Marshall for all practical purposes contradicts Mill writing that “in general” demand for commodities is indeed demand for labour. Hayek puts in a qualification – “and of its limitations” – that I do not think belongs. Hayek more or less states that demand for commodities is not demand for labour except where it is. Not such a fundamental principle after all when you put it that way but I think Hayek is wrong.

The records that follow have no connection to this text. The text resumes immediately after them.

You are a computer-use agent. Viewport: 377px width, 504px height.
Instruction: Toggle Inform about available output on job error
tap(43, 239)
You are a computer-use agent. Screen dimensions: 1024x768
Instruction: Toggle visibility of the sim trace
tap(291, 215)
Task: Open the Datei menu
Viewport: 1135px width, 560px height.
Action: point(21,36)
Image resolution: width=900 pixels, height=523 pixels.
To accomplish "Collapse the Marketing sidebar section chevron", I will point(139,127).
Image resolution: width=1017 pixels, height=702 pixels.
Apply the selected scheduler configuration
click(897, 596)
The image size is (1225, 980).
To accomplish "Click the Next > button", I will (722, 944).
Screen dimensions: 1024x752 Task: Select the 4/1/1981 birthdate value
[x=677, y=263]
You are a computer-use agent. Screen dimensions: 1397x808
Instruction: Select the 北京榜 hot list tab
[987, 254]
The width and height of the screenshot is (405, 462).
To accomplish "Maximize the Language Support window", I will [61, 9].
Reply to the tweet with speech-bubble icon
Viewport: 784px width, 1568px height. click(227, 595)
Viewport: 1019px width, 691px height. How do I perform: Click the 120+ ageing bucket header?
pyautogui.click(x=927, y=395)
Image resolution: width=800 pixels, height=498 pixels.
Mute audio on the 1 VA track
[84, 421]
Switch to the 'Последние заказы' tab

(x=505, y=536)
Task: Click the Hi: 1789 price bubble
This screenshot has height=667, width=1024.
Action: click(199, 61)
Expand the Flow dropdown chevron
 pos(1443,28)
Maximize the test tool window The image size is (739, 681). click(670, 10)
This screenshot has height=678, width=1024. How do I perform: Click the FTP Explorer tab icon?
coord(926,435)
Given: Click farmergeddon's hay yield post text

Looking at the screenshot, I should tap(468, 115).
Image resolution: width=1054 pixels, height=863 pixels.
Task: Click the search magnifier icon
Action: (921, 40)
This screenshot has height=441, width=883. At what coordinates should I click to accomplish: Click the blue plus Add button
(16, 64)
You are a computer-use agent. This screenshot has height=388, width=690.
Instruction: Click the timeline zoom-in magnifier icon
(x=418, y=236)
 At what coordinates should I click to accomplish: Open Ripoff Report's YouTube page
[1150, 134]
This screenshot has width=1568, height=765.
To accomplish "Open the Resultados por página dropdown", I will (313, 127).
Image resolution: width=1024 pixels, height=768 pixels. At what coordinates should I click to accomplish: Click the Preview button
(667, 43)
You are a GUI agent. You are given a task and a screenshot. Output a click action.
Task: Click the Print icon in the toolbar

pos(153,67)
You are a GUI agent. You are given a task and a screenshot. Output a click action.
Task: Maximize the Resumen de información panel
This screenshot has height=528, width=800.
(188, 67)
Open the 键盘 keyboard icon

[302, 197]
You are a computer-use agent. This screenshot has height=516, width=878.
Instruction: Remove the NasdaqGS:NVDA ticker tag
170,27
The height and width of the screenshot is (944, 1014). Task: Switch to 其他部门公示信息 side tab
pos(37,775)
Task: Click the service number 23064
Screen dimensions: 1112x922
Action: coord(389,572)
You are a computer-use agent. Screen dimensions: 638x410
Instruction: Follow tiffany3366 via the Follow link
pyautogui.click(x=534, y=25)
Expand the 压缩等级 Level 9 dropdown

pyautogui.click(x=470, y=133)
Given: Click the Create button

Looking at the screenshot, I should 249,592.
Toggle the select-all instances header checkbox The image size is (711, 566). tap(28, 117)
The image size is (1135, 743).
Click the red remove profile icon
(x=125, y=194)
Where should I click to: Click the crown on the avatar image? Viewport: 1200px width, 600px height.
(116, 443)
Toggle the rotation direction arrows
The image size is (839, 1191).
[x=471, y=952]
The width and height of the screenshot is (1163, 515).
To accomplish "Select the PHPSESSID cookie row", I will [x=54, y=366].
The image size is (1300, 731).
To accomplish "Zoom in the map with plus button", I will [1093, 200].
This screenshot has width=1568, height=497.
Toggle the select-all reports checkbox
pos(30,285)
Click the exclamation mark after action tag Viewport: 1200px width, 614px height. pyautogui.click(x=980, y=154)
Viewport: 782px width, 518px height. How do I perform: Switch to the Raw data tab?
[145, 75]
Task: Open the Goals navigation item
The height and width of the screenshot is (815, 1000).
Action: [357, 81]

I do not myself believe that any of the commentaries over the years have actually shone much light on what Mill meant and on what had received virtually unanimous assent from his contemporaries. And the fact remains, given the way our economies have unfolded in the past two years, demand for commodities does not seem to have been demand for labour. Mill’s conclusion has been demonstrated to be absolutely true. No stimulus package anywhere has brought with it a return to anything like the level of employment that had previously prevailed. In some places, the US most notably, employment levels have actually fallen. That the demand for commodities is not the demand for labour is being demonstrated every day across the world. The only question is whether Mill’s explanation for why this is the case is also the right explanation. I think it is, but the fact remains that just about no one seems to have understood his point for more than a hundred years. And with the coming of the Keynesian Revolution in the 1930s it was completely obliterated.
What no one seems to have recognised is that this proposition is just a restatement of Say’s Law. It has always seemed absolutely and obviously true since the day I first read Mill’s fourth proposition back in 1982. It ended my days as a Keynesian on the spot and that is literally true. So now I am off to Oxford to add my own explanation to the others that have come before.